Double legal challenge delays Pinochet ruling
Six human rights groups, including Amnesty International, were to lodge papers with the High Court seeking leave for a judicial review after British Home Secretary Jack Straw said he was "minded" to halt proceedings to extradite Pinochet to Spain to face prosecution.
"Last-minute glitches" scuppered plans to submit the papers Monday before the court closed for the day.
The 84-year-old general is wanted by a Spanish judge to answer charges of human rights abuses during his 1973-1990 dictatorship, when more than 3,000 were killed or disappeared.
Meanwhile Belgium will also be going to the High Court to seek new medical tests on Pinochet, Belgian foreign ministry spokesman Olivier Alsteens said.
A spokesman for Belgian Foreign Minister Louis Michel also said Brussels had instructed a team of British lawyers to prepare a possible application at the International Court of Justice in The Hague.
Straw said on Monday that he would await the results of any judicial review before announcing his final decision.
Amnesty International's lawyer Geoffrey Bindman said a High Court hearing was expected on Wednesday, meaning Pinochet will not learn his immediate fate until Thursday at the earliest. If a review is granted, Straw may have to put off an announcement even longer.
The legal jousting is typical of the saga that has engulfed Pinochet since his arrest in London 15 months ago at the request of Spanish investigating magistrate Baltasar Garzon.
Straw announced he was inclined to release the general after independent medical tests had concluded he was unfit to stand trial.

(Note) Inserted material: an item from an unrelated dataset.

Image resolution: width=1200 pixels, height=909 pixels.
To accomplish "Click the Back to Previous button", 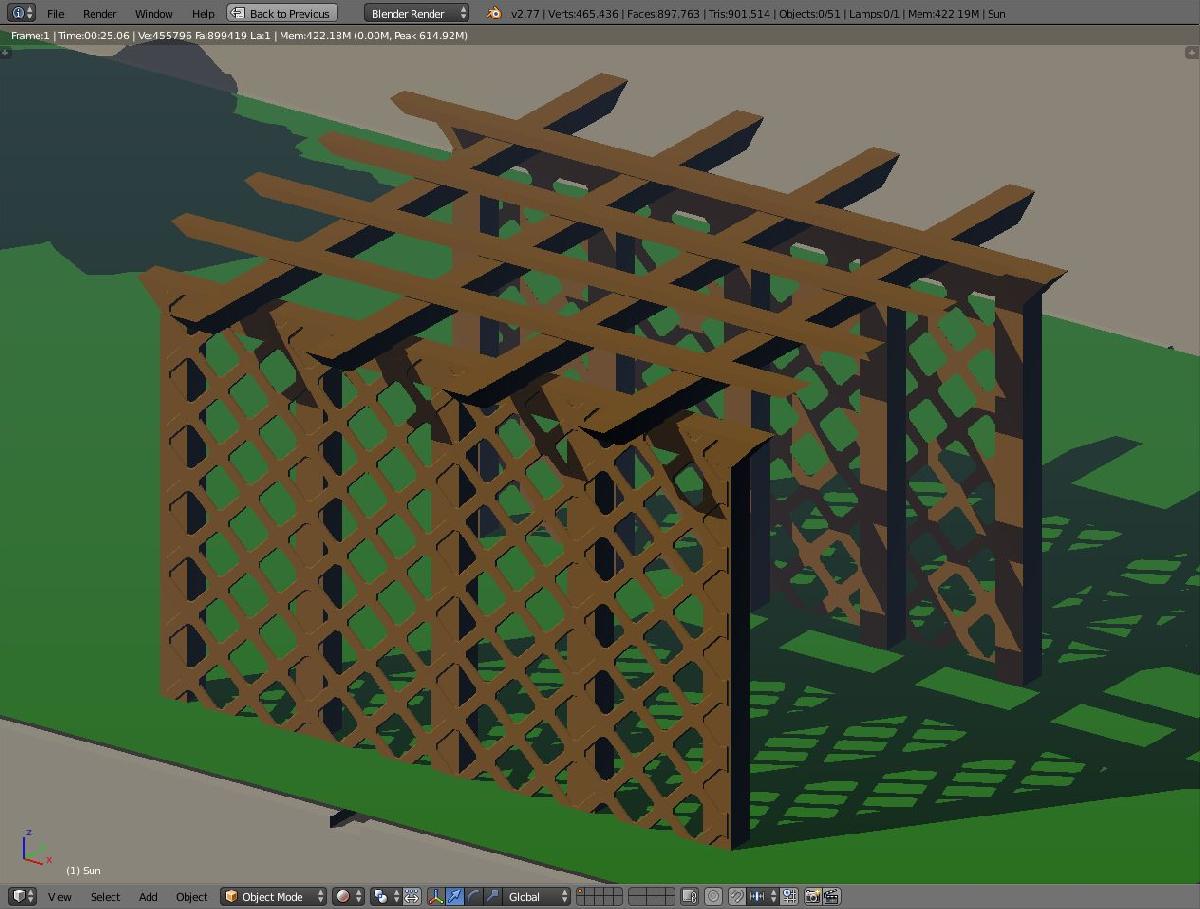I will click(x=281, y=13).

The home secretary has discretionary powers under extradition legislation to allow a release on compassionate grounds, which include health.
Pinochet's sister, Maria Teresa Pinochet, said that when she last saw him, during a trip to London in October, he appeared to have slowed down, but was still mentally sound.
"When I last saw him, I can't say his mind is gone, that would be a lie," she told BBC television late Monday.
"But he is slower. He used to be quick to respond, a fast thinker."
But Judge Juan Guzman, a Chilean judge investigating torture allegations against Pinochet there, told the same programme that he did not believe the general was mentally incapacitated.